名称: pycse 描述: 当执行带有置信区间的回归分析、解决ODE、拟合模型到实验数据或缓存昂贵的科学计算时使用 - 提供围绕scipy的便利包装器，自动计算线性、非线性和多项式回归的置信区间和预测边界

pycse - Python 科学与工程计算

概述

pycse 扩展了 numpy/scipy 的便利函数，自动返回回归的置信区间，使统计分析更快且减少错误。而不是手动提取协方差矩阵和计算置信区间，pycse 直接返回它们。

核心价值: 将 100+ 行的 scipy 样板代码转换为 10 行的清晰、可重用代码。

何时使用

使用 pycse 当：

拟合模型到实验数据并需要参数置信区间
执行回归分析（线性、非线性、多项式）
使用统计标准比较模型（BIC, R²）
生成带有错误边界的预测
缓存昂贵的计算结果
从 Google Sheets 读取数据到 pandas
解决 ODE（包装 scipy 并方便接口）

不要使用当:

scipy 单独满足您的需求（两者都有效）
需要自定义优化超越最小二乘
处理 pycse 不支持的模型

快速参考

任务	pycse 函数	返回
线性回归	`regress(A, y, alpha=0.05)`	`p, pint, se`
非线性回归	`nlinfit(model, x, y, p0, alpha=0.05)`	`p, pint, se`
多项式拟合	`polyfit(x, y, deg, alpha=0.05)`	`p, pint, se`
预测区间	`predict(X, y, pars, XX, alpha=0.05)`	`prediction, intervals`
非线性预测	`nlpredict(X, y, model, loss, popt, xnew)`	`prediction, bounds`
模型比较	`bic(x, y, model, popt)`	`bic_value`
线性 BIC	`lbic(X, y, popt)`	`bic_value`
R-squared	`Rsquared(y, Y)`	`r2_value`
ODE 求解器	`ivp(f, tspan, y0, **kwargs)`	`solution`

所有回归函数返回: (p, pint, se) 其中：

p = 拟合参数
pint = 参数的置信区间
se = 标准误差

常见模式

带有置信区间的非线性回归

import numpy as np
import pycse

# 数据
time = np.array([0, 1, 2, 3, 4, 5, 6, 7, 8, 9, 10])
concentration = np.array([100, 82, 67, 55, 45, 37, 30, 25, 20, 17, 14])

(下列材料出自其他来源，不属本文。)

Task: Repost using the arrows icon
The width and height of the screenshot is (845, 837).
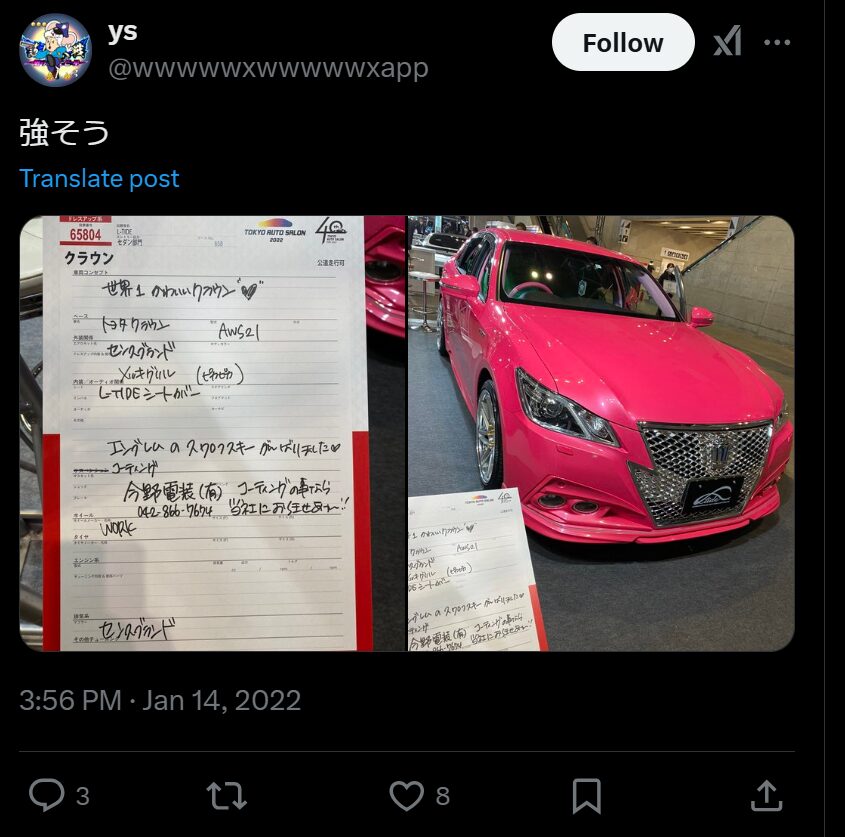Action: click(x=226, y=796)
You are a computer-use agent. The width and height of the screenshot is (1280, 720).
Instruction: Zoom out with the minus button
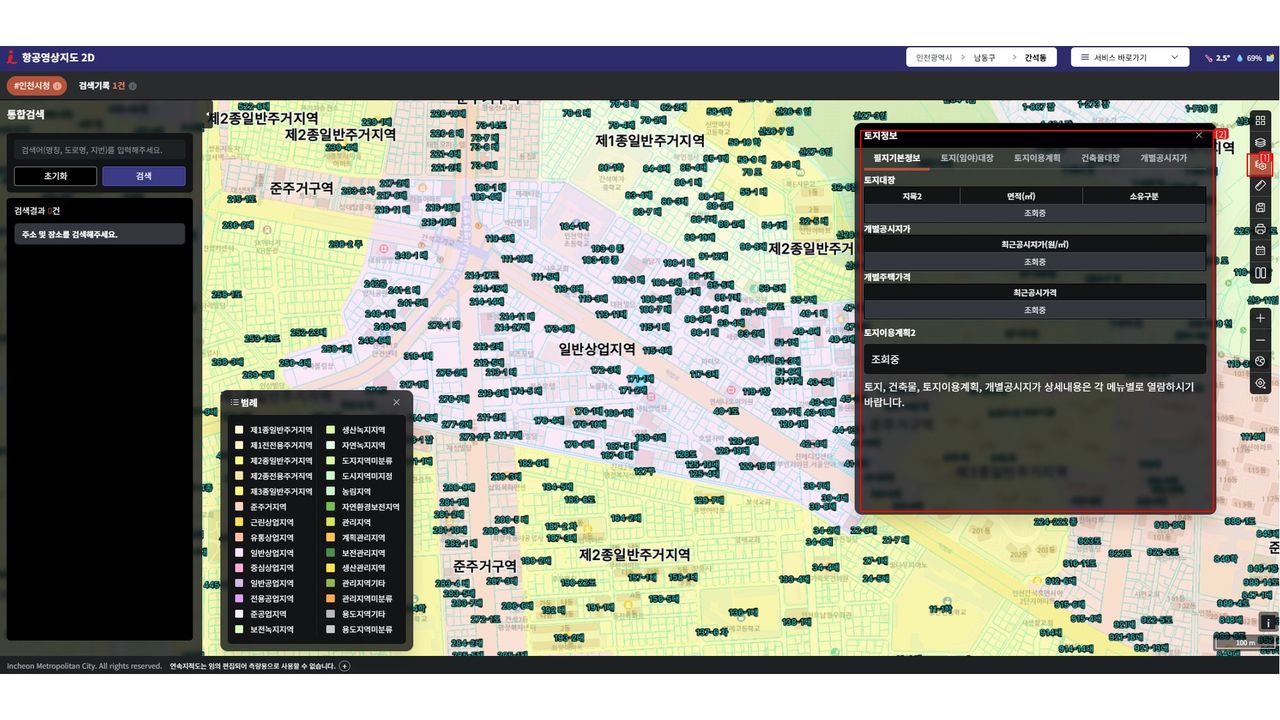point(1260,340)
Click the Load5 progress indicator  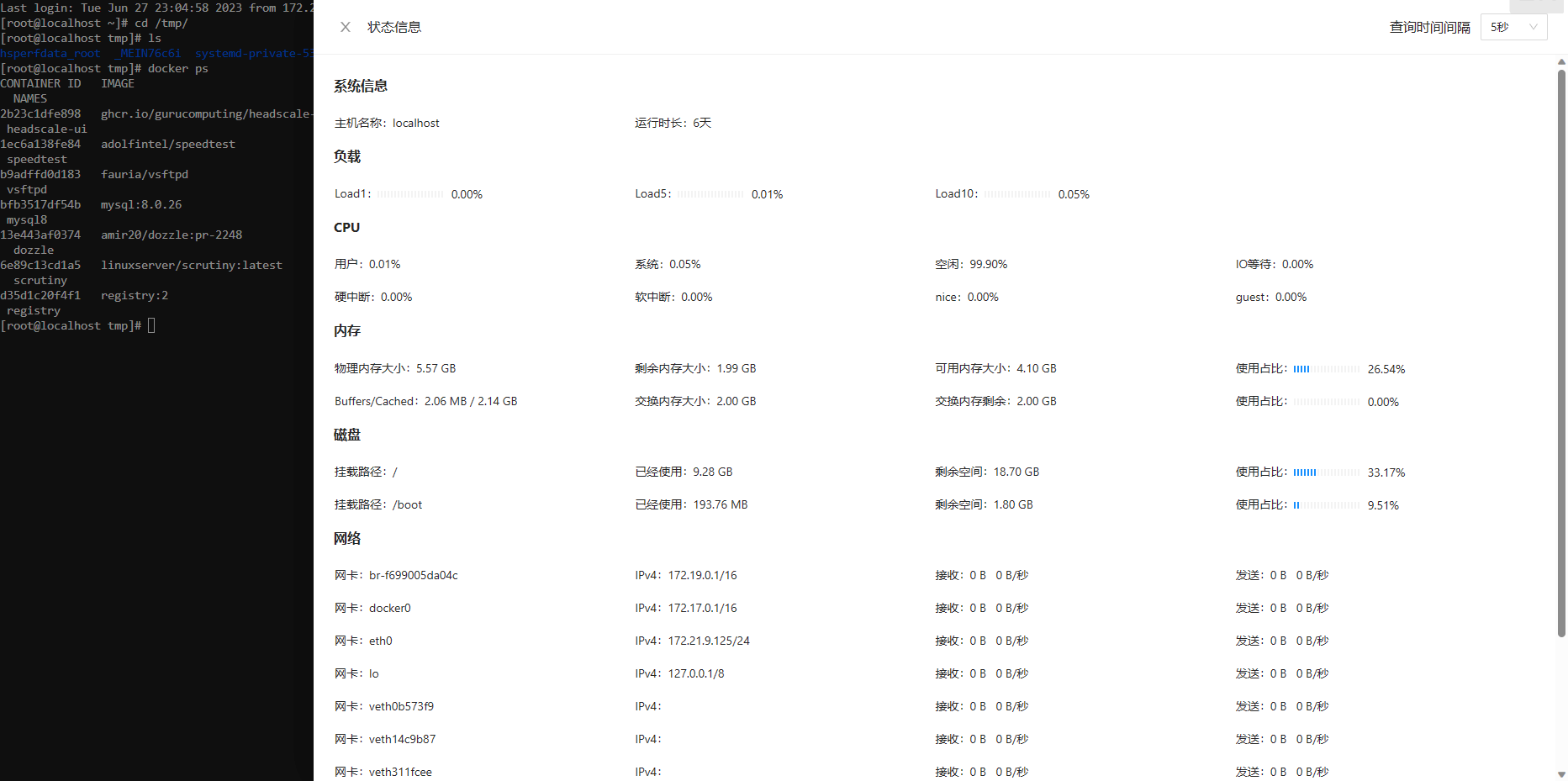point(710,194)
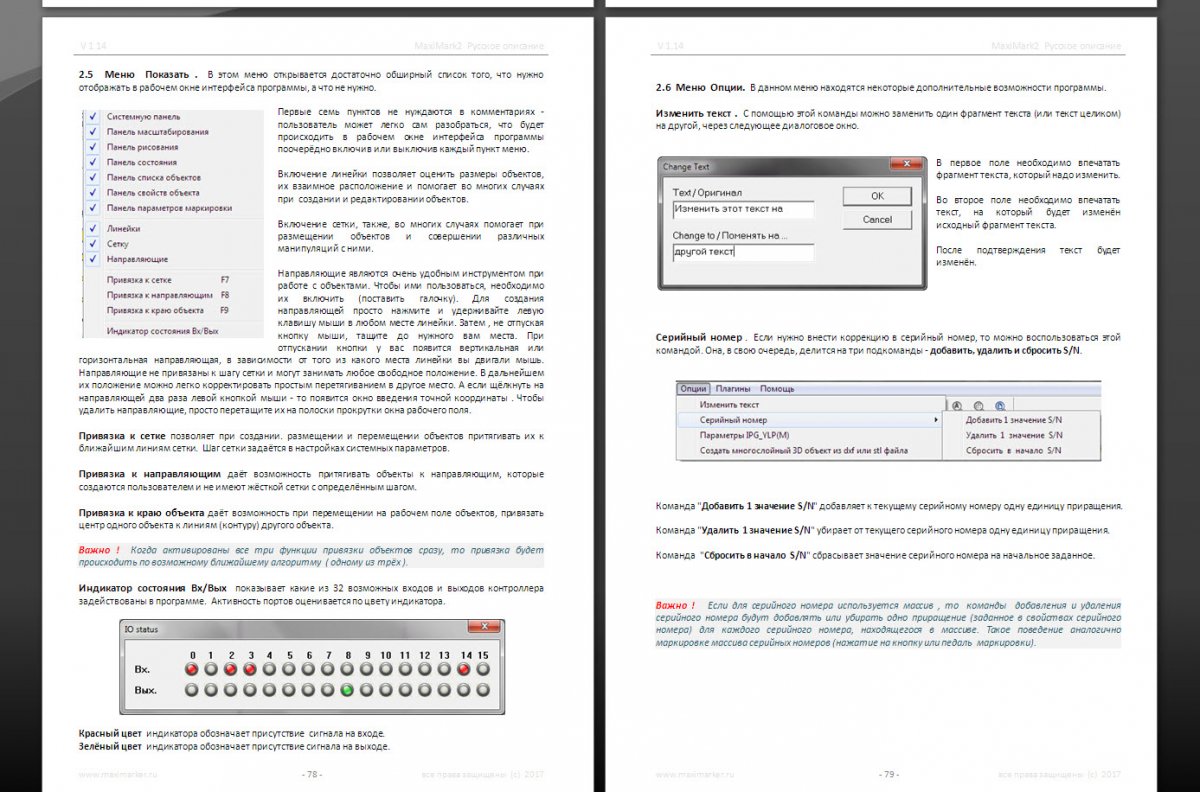
Task: Click the first zoom icon beside options menu
Action: click(x=957, y=406)
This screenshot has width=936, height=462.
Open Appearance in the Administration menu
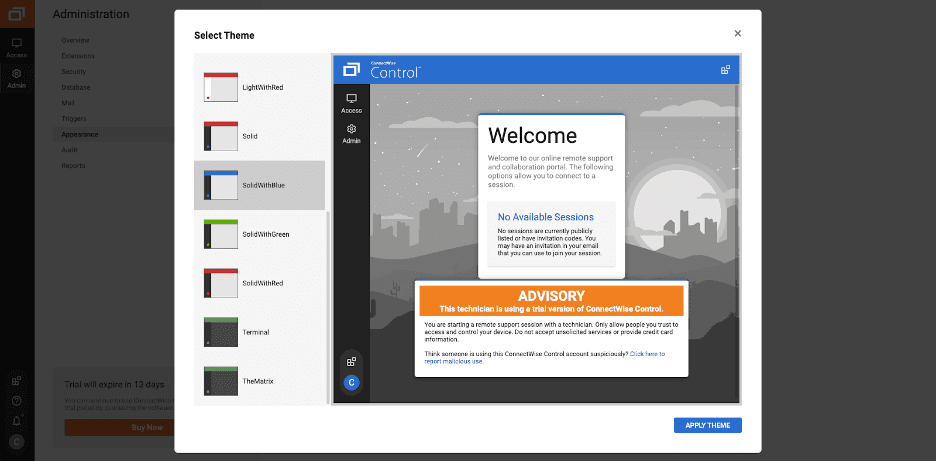coord(79,134)
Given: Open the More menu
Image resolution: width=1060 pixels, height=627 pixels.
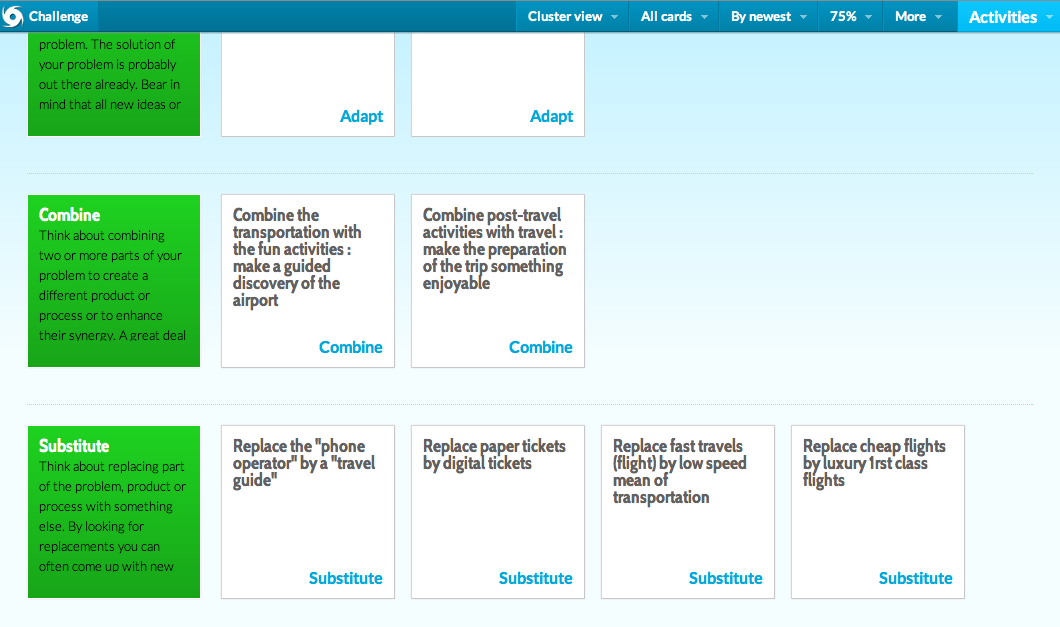Looking at the screenshot, I should pos(918,16).
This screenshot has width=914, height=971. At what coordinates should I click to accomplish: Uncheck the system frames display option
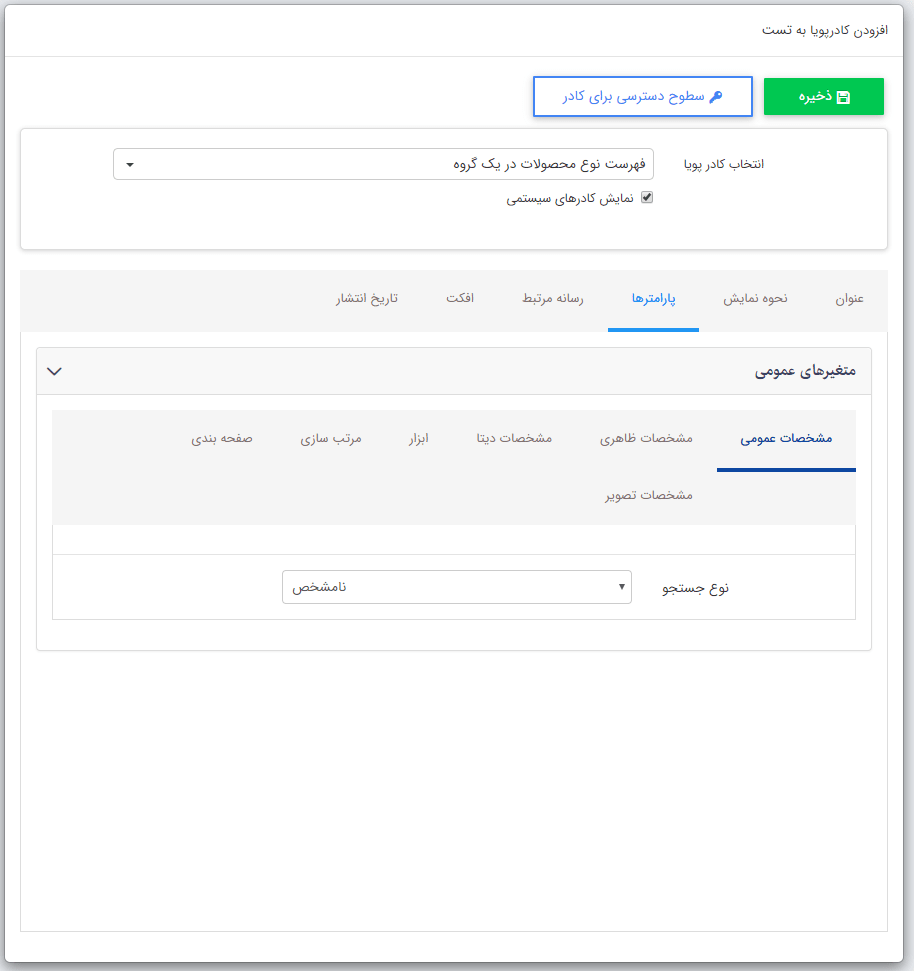(647, 197)
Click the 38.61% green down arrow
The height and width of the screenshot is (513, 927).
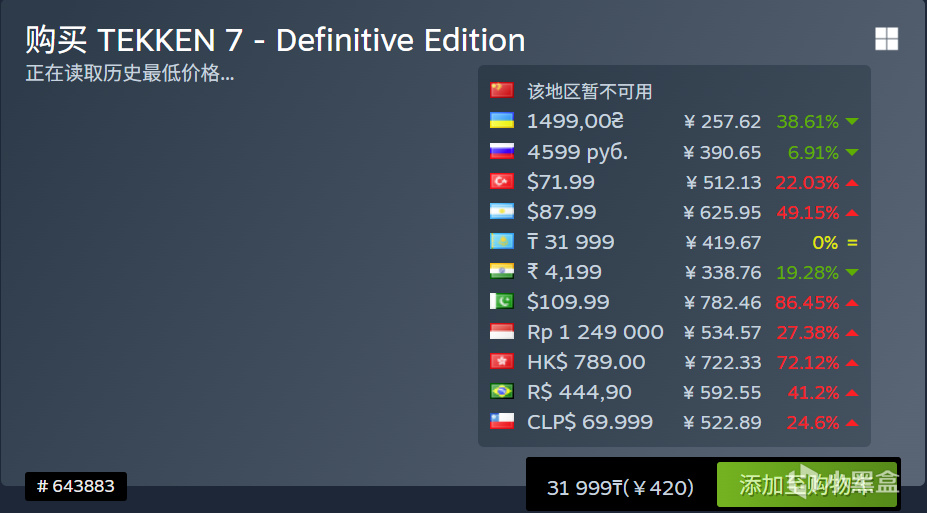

# 模型: C(t) = C0 * exp(-k * t)
def model(t, C0, k):
    return C0 * np.exp(-k * t)

# 拟合带有 95% 置信区间
p, pint, se = pycse.nlinfit(model, time, concentration, [100, 0.1])

print(f"C0 = {p[0]:.2f} ± {pint[0,1] - p[0]:.2f}")
print(f"k = {p[1]:.4f} ± {pint[1,1] - p[1]:.4f}")

# 就这样！无需手动提取协方差或计算 t 分布。

与 scipy 比较: 需要提取协方差、计算标准误差、查找 t 分布、手动计算区间（约 50+ 行）。

线性回归

import numpy as np
import pycse

# 数据矩阵 A 和观测 y
A = np.array([[1, 2], [1, 3], [1, 4], [1, 5]])  # [截距, x]
y = np.array([3, 5, 7, 9])

# 拟合: y = p[0] + p[1]*x
p, pint, se = pycse.regress(A, y)

print(f"截距: {p[0]:.2f}, 95% CI: [{pint[0,0]:.2f}, {pint[0,1]:.2f}]")
print(f"斜率: {p[1]:.2f}, 95% CI: [{pint[1,0]:.2f}, {pint[1,1]:.2f}]")

多项式拟合

import numpy as np
import pycse

x = np.array([1, 2, 3, 4, 5, 6, 7, 8])
y = np.array([1.5, 3.8, 8.2, 14.9, 23.5, 34.8, 48.2, 64.1])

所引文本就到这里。